Abbattere queste equivalenti parate di cartapesta, recitate da personaggi di una pochezza culturale e politica clamorosa, significherebbe spezzare l'ultimo anello di una catena che, ancor oggi, lega mani e piedi di una comunità ridotta a popolino imbelle e vigliacco, che calpesta il pane altrui o che simula una solidarietà da avanspettacolo (non c'è differenza). Affrancarsi da questa doppia falsificazione significherebbe liberarsi dalle mille ipocrisie che ci negano un'esistenza verosimile. Personalmente desidero essere libero di dire che per me abitare accanto a una famiglia Rom senza mestiere e senza mezzi sarebbe una preoccupazione in più, ma allo stesso tempo voglio essere libero di dire che a me fa schifo quello che urla "Ti stupro!" alla sedicenne Rom che sta entrando in un appartamento che gli spetta. E che egli andrebbe arrestato. Voglio essere libero di dire che i carabinieri sono per la stragrande maggioranza dei leali servitori dello Stato ma egualmente voglio poter gridare che uccidere un ragazzo a calci in faccia è stata una porcata che non andava nascosta per nessun motivo al mondo. E dire che a Ilaria Cucchi voglio bene anche se non la conosco e che non è ammissibile che si sparli di una sorella addolorata come se fosse una spregiudicata in cerca di fama.

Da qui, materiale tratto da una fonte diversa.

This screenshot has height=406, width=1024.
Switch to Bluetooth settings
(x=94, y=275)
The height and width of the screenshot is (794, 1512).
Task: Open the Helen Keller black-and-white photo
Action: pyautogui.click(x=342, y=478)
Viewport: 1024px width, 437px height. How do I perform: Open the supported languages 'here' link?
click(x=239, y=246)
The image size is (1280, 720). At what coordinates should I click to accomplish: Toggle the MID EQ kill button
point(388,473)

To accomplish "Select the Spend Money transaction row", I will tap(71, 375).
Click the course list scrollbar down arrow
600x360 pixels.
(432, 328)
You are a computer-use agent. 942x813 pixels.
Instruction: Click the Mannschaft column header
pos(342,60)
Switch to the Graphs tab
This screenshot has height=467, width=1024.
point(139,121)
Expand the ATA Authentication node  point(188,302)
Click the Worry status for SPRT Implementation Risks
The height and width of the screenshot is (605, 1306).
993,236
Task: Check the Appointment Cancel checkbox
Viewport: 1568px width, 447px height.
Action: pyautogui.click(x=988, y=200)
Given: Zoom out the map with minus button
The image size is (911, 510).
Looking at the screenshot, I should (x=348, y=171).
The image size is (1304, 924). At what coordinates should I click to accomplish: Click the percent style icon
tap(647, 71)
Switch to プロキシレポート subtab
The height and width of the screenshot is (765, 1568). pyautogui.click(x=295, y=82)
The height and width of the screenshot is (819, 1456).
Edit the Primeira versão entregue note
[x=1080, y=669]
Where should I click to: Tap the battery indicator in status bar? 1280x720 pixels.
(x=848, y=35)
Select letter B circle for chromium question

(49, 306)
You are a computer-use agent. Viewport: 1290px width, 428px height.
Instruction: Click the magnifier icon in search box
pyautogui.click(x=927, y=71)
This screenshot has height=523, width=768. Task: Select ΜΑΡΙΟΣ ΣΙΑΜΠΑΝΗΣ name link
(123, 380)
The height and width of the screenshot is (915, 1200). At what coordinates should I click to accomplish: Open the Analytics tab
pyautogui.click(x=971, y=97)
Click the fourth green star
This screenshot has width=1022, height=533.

E vorrei poter dire che negli anni Settanta di "fascisti" ne furono ammazzati tanti, in modo brutale, infame, e che solo pensare a Sergio Ramelli o ai fratelli Mattei, per nominarne tre, fa venire le lacrime agli occhi (e allora c'era chi festeggiava quelle morti di ragazzi e di bambini). Che negare la liberazione dal nazismo come un fatto storico felice è sconfessare la realtà di milioni di individui; che negare le foibe per decenni è stata una indecenza e una vergogna… E che potrei andare avanti all'infinito, poiché tutti questi giudizi esemplari, che un tempo sarebbero stati disprezzati quali contraddizioni qualunquistiche, ormai rappresentano l'ultimo segno di coerenza civile che ci resta. Per ricominciare tutto daccapo; per ritrovare un Paese che le grandi generazioni dei Venti e dei Trenta avevano ricostruito dalle macerie. Ci vorranno anni per rialfabetizzare l'Italia. Bisognerà ripartire dalle tabelline, dall'abicì. Del resto non c'è più attesa possibile. Il trucco di allargare la gabbia per illudere chi urla di essere un uomo libero non funziona più. Questa maledetta gabbia va distrutta una volta per tutte.